Wednesday, July 25, 2012



An atom of doubt at the Kudankulam nuclear power plant – Reuters India (blog)

by DiaNuke.org

Opponents of the Kudankulam Nuclear Power Plant, under construction in Tamil Nadu, are raising fresh questions about the plant’s safety because of Indian government documents that they say reveal a problem in the design of one of the two reactors.
The reactor’s design differs from the plan that Russia and India came up with when they agreed to build the reactor in 1988, according to thedocuments published by India’s Atomic Energy Regulatory Board.
The design of the reactor pressure vessel, which contains the reactor coolant and core, was not supposed to have welds in its core region, thebulletin said. The vessel has two welds there, it said.
People who live near the Kudankulam plant and the People’s Movement Against Nuclear Energy called this deviation a “serious breach of contract” that exposes the plant to high failure risk and a higher possibility of offsite radiological contamination.
“This is a breach of contract by the supplier in Russia.
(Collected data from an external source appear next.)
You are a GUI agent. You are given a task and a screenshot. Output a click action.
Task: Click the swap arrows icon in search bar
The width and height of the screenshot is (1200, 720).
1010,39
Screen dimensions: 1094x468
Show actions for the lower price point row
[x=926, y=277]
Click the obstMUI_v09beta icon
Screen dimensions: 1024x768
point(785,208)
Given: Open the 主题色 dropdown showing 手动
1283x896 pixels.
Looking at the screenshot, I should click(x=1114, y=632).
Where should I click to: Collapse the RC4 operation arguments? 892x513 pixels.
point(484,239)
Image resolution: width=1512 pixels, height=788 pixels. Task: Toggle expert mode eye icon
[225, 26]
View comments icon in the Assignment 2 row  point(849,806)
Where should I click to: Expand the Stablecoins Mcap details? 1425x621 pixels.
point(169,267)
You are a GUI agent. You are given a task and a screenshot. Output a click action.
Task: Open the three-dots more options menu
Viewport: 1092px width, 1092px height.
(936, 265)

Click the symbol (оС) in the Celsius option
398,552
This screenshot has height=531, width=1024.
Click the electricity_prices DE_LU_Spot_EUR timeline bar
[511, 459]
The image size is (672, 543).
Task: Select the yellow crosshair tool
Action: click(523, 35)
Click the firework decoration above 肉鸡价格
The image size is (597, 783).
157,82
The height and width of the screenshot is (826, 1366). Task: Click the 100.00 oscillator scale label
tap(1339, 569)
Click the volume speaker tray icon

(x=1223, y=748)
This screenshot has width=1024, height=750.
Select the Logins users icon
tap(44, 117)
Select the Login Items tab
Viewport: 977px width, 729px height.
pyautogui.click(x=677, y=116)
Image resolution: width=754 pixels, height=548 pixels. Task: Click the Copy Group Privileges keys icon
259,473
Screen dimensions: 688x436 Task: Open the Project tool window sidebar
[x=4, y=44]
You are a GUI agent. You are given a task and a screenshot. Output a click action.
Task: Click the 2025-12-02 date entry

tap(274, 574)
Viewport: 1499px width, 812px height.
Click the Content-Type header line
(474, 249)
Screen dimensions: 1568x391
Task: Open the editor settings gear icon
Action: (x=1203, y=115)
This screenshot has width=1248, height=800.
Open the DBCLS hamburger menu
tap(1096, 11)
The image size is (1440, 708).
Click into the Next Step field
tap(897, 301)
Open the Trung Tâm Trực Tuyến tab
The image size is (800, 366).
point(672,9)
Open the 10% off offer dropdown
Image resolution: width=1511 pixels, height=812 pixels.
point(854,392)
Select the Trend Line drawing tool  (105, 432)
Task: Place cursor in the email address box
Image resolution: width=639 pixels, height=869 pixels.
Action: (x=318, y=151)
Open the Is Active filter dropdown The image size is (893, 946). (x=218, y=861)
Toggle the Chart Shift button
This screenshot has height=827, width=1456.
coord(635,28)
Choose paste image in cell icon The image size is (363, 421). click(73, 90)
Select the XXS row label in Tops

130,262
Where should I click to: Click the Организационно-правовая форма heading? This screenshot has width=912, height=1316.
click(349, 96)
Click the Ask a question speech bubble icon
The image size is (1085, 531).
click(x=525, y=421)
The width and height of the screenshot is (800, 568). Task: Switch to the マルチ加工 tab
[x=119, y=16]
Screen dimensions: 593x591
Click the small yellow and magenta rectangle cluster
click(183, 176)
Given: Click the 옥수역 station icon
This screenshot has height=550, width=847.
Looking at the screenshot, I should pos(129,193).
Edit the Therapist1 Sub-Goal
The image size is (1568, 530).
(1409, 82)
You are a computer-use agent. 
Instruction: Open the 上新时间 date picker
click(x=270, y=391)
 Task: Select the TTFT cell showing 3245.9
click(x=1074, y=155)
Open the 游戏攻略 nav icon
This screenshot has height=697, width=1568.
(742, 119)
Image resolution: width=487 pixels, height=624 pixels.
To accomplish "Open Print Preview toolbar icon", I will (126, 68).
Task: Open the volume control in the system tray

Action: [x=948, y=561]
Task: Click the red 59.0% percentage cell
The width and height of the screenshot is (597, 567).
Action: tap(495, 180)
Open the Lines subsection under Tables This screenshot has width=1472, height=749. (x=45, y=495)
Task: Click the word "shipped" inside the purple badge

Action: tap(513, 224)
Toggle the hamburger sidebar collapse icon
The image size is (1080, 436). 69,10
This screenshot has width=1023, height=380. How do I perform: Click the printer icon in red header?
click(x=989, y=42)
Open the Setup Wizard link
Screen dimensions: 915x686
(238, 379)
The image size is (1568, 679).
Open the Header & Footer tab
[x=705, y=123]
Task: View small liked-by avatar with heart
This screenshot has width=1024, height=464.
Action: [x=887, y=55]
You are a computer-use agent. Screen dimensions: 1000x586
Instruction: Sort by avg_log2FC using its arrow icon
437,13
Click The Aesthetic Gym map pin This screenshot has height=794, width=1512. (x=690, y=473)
NPCIL (Nuclear Power Corporation of India) officers who knew [about] this breach are guilty of causing future financial loss by choosing lower quality equipment,” said Nityanand Jayaraman, environmental researcher and member of the Chennai Solidarity Group for Kudankulam Struggle.
RS Sundar, the plant’s site director, denied that it was a “breach of contract”. “The original discussion between Indian and Russian governments on procuring reactor vessels without welds was based on futuristic thinking,” he told me. “But that was not possible technologically at the time of procurement.”